One of the main reasons people travel to the Collingwood Ontario area, a trip to the resort at any time of the year is a definite must if time permits.

Villages of Blue Mountain

A recent amalgamation of the local communities of:

  • Blue Mountain
  • Thornbury
  • Clarksburg
  • Blue
  • Craigleith
  • Ravenna

Each offers something a little bit different. Sandwiched on and beside the mountain along the Georgian Bay shoreline between Collingwood Ontario and the Beaver River south to the Pretty River these tiny communities are filled with fine restaurants and shops.

The bigger sister communities of Thornbury and Clarksburg are located on either bank of the Beaver River and have quaint little historic downtowns in they’re own right while Craigleith offers Craigleth Provincial Park.

Thornbury has an excellent harbour and marina facility, is the home base for many local boaters and is filled with restaurants and small shops.

Clarksburg has developed into more of an art district and has filled with small galleries.

The Villages of Blue Mountain are great to visit when making a tour of the Blue Mountain Resort and/or Scenic Caves and spending a half-day touring the various hamlets and when combined with these attractions makes for a perfect way to spend a day enjoying the beautiful Niagara Escarpment and Georgian Bay scenery.

Collingwood Museum

This small museum is located right downtown at the waterfront in a replica building of the town’s 1873 CN Train station.

Local history is in display with exhibits featuring:

  • Information and artifacts from the First nation Petun culture
  • The importance of the Shipbuilding Industry to local heritage
  • Transportation and in particular the importance of the railway to the area’s development

A nice little museum that should take no longer than 30 minutes to an hour to get through for more information visit:

Craigleith Heritage Centre

A small museum located in the town of Craigleith in its original 1880’s station.

The museum has small exhibits featuring:

  • First Nations
  • History of the local railroad and the station
  • History of the ski industry
  • Patron saint Sir Sandford Fleming
  • The Mary Ward shipwreck disaster

It should take visitors no longer than 30 minutes to complete.

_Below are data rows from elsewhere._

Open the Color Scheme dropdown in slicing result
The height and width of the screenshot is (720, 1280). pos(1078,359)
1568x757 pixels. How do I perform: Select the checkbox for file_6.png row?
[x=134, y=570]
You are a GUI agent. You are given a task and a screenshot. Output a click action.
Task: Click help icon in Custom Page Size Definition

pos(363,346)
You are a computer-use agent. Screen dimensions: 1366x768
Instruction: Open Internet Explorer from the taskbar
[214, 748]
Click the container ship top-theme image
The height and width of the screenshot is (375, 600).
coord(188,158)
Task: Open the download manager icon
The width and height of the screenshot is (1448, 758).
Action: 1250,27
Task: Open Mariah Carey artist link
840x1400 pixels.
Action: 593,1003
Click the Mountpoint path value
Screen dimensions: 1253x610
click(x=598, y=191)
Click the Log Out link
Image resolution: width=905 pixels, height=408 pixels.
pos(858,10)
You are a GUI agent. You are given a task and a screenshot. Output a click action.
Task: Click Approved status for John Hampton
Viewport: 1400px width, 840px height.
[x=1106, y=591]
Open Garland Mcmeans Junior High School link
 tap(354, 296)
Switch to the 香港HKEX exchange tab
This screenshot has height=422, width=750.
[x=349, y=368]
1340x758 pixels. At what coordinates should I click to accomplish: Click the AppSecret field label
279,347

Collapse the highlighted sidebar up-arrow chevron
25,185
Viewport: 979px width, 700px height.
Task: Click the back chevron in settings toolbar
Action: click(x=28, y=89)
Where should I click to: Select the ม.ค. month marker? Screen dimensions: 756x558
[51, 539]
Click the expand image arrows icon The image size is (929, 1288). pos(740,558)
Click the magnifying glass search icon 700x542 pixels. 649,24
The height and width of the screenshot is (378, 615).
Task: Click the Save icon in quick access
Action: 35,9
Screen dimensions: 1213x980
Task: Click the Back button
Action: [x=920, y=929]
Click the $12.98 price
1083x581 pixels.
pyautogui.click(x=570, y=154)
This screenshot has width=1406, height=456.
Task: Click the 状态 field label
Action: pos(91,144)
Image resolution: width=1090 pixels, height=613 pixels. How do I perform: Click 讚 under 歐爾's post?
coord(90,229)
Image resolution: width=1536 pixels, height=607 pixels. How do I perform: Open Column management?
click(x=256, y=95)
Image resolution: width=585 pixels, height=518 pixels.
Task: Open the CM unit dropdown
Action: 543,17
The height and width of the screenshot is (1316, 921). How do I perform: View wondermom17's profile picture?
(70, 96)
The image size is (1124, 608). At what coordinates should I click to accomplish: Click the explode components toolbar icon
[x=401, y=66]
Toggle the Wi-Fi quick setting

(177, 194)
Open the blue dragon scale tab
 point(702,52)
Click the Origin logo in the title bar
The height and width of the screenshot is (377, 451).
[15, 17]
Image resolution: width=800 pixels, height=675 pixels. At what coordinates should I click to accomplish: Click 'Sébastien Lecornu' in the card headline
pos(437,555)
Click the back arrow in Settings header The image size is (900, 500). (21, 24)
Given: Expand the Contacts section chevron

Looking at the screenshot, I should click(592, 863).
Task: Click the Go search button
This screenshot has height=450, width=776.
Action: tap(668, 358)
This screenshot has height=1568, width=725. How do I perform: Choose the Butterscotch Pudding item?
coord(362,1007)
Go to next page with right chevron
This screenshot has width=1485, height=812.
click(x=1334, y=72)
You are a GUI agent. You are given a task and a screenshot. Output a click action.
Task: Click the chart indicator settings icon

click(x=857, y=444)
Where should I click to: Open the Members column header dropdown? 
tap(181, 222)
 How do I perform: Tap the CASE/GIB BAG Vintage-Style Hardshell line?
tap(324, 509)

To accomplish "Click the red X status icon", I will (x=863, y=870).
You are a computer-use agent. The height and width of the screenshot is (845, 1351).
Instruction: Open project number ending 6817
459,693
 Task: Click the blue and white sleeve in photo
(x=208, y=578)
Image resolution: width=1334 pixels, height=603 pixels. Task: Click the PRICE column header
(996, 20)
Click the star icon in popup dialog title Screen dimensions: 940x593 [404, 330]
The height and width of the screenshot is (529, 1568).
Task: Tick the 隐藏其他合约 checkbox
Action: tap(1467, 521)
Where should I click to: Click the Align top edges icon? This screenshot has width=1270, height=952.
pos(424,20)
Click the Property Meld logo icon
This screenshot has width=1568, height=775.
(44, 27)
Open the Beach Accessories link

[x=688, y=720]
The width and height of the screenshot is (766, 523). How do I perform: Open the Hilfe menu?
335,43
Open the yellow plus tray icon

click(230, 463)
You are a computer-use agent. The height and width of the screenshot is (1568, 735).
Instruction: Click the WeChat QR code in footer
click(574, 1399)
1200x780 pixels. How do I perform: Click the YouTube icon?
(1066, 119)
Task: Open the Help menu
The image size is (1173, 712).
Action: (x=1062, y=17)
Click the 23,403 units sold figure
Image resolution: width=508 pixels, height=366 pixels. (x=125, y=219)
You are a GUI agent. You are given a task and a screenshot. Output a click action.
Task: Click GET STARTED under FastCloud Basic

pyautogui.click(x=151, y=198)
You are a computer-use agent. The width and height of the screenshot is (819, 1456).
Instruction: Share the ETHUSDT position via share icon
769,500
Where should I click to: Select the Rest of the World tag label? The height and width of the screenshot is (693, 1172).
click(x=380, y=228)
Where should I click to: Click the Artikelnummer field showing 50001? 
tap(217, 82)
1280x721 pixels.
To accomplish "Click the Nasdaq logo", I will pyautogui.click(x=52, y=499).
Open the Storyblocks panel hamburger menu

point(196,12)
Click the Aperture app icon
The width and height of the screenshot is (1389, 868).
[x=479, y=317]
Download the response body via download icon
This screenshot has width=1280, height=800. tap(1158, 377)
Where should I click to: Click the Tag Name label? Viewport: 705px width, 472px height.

For more information visit:

Nottawasaga Lighthouse

For those following a lighthouse tour this 29-metre (95 feet) 1858 imperial lighthouse gem is located just south west of town but is not accessible and can only be viewed by boat or land.

Laying 4 kilometres (2.5 miles) just offshore on Nottawasaga Island it marks the reef and shoal strewn entrance to Collingwood Ontario’s deepwater port.

Now derelict and off limits the island is a bird sanctuary and serves as home to thousands of birds including:

  • Gulls
  • Herons
  • Geese
  • Ducks
  • Cormorants


The Collingwood and Blue Mountain area have long been a prime destination for hikers in Southern Ontario and some of the best Bruce Trail hiking is in this area.

There are many trails in town that lead to all the prime sites of interest But it is also served by a number of trails where you can explore some of the most beautiful natural areas in the province.

  • The Georgian Trail

    Part of a larger rail trail that connected Barrie to Owen Sound the Georgian Trail is a 34 kilometre (20.5 mile) multi usage all season trail that stretches westwards along the southern shore of Nottawasaga Bay from Harbourview Park in Collingwood to Meaford Harbor.

    Along the way you will pass by a number of sites of interest including:
    • Northwinds Beach
    • Craigleith Provincial Park
    • Council Beach
    • Peasmarsh Beach and Conservation Area
    • Thornbury Harbour
    • Bayview Park
    • Christie Beach
    • Meaford harbour

There are two distinct portions of this route:

      • Collingwood to Thornbury 21 kilometres (12.6 miles)
      • Thornbury to Meaford 13 kilometres (7.8 miles)

From Meaford trail users can connect to the Tom Thomson Trail leading to Owen Sound

From Collingwood Ontario trail users can connect to the Shore Trail to Wasaga Beach, the Ganaraska trail and beyond.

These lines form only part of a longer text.